Jeff Kinney is the author of this book, and like most of the other Wimpy Kid books, it has a strong ability to engage the reader. This book is written in a diary-style and comes with numerous illustrations that are so basic that the kids can almost draw it themselves. This modern, funny, and comic-style book breaks down all the barriers that will stop the kids from reading. The fonts also make it slightly easier for dsylexics. You will soon find that both reluctant and dyslexic readers would love to read this book and enjoy doing so, the same way as the ultra-confident readers. Many of these kids have read this book and enjoyed it.

  1. The adventures of Captain Underpants

The story here revolves around George and Harold, both renowned for their troublemaking. These two go as far as hypnotizing their principal to make him believe that he’s a superhero with the name “The Amazing Captain Underpants.” This is one comic book that the kids are going to enjoy reading by themselves.

  1. Brock

Like one of the paper writers at Superior Papers described him, Anthony McGowan is the best author for children or at least one of the best in today’s world. His skill and range are spectacular, and as you will expect, he delivered with Brock. 

The story for Brock is built around two boys that single-handedly took on a group of badger baiters. This book will likely see the kids display different emotions throughout the entirety of this book. It is sad, funny, and also disturbing. If you have older children who need a strong storyline but are still struggling to read, this novel is perfect. Additionally, Barrington Stoke is the publisher of this book. They are very renowned for editing and designing their books such that it can help them deal with a few of the problems they face as dyslexic children reading a book.

  1. The recruit

The cherub series has always been pleasant and enjoyable to read, and this one from Robert Muchamore is another delightful read for both dyslexic and reluctant readers. The thing about this book and the other ones in the series it belongs to is that it features a lot of violence, and there are too many boy-girl references for these children to read. Unsurprisingly, this is precisely why the kids love the book. They see it for what it is, an honest and un-redacted book. The author, Muchamore, also seems to enjoy some leeway with the publishers. Many other authors would not be allowed some of the things that are in his books.

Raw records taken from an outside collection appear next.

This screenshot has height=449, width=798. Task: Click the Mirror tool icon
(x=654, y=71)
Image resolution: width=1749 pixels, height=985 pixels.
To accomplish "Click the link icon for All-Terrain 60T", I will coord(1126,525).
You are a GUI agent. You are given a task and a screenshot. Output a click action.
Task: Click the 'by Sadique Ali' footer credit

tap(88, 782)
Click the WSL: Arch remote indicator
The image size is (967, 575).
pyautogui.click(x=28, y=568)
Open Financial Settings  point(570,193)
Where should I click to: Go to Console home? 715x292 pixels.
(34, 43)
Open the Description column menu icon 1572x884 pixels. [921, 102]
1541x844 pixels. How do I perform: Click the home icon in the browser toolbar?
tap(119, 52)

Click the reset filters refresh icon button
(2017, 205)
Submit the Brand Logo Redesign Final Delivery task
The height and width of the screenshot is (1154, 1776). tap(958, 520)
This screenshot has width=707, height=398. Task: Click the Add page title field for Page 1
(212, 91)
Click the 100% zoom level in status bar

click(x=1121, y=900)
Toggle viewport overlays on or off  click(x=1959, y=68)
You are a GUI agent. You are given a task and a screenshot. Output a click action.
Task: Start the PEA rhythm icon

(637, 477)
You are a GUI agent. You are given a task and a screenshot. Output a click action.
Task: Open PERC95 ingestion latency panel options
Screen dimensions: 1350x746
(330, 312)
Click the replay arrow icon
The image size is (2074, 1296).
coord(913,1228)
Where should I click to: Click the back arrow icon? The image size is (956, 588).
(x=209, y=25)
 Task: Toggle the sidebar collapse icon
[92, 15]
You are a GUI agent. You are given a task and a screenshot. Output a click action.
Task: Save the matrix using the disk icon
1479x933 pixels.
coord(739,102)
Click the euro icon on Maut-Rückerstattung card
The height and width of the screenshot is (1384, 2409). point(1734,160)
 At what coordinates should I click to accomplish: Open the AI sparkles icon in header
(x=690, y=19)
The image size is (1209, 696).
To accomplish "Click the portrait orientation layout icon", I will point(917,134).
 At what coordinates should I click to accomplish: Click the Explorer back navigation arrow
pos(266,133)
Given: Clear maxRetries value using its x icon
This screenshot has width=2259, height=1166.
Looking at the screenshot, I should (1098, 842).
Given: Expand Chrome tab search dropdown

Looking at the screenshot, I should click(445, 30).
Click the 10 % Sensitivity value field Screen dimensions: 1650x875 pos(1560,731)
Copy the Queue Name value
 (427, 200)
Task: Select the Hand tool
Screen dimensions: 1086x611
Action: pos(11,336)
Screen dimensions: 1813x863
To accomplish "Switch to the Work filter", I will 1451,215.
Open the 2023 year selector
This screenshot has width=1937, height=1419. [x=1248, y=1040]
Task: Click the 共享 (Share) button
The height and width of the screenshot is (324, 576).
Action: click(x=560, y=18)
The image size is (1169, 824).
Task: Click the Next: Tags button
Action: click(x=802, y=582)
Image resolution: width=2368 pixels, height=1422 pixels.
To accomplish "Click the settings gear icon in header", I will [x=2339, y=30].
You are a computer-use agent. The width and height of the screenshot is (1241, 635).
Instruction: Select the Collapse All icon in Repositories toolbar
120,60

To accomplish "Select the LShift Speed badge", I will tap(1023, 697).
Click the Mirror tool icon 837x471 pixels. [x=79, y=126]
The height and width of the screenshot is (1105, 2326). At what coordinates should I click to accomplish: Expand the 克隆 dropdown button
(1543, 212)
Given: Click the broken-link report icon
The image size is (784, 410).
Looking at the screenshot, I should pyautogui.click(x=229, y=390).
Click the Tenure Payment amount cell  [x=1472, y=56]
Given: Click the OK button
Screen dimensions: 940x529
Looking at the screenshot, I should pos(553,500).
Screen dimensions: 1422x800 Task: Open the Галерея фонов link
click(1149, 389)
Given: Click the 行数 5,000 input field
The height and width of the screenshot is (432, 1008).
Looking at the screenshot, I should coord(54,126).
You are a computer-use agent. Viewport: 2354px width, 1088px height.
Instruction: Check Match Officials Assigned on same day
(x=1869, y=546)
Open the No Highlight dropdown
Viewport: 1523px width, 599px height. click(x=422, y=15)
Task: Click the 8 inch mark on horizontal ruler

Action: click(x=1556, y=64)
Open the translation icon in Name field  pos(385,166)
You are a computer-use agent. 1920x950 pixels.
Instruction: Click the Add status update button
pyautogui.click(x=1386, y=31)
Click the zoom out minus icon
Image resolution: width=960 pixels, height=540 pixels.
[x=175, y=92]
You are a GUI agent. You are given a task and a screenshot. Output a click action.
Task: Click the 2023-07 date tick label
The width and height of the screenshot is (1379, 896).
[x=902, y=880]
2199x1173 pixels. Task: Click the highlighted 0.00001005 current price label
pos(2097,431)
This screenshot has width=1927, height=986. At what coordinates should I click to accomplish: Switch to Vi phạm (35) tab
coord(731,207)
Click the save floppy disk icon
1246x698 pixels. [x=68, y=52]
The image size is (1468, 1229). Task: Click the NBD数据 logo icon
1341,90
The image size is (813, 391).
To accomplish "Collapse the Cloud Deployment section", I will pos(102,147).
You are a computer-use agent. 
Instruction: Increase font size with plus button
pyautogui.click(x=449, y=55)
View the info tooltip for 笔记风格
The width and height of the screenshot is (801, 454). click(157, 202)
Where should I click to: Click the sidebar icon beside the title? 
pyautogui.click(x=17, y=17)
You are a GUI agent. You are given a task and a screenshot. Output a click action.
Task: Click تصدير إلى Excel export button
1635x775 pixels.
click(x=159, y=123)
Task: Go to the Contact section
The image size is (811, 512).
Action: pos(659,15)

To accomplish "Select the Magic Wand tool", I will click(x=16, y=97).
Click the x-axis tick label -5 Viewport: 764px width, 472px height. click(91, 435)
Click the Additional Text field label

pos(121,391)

If you have a group of 12-year-olds (both boys and girls), and you asked them to recommend a book for you, most of them would recommend this book to you or another from the same author. The book has a very strong storyline that involves children being recruited to fight some villains (and are kept in an undisclosed training camp) on the government’s behalf.

Conclusion

It’s not so challenging to get dyslexic children and reluctant readers to start reading or learning to. You only need to learn what their interests are and harness it in a way that they will want to read of their own accord. Some of these books are popular among kids already, but you will find that they interest dyslexic kids too when they’re left to read at their own pace. 

 

Author Bio

Thomas Lanigan has work experience for four years as a marketing specialist, social media manager, writer, journalist, and editor at assignment help UK. He is also a professional content writer and assignment helper in such topics as blogging, marketing features, progressive education programs, and business.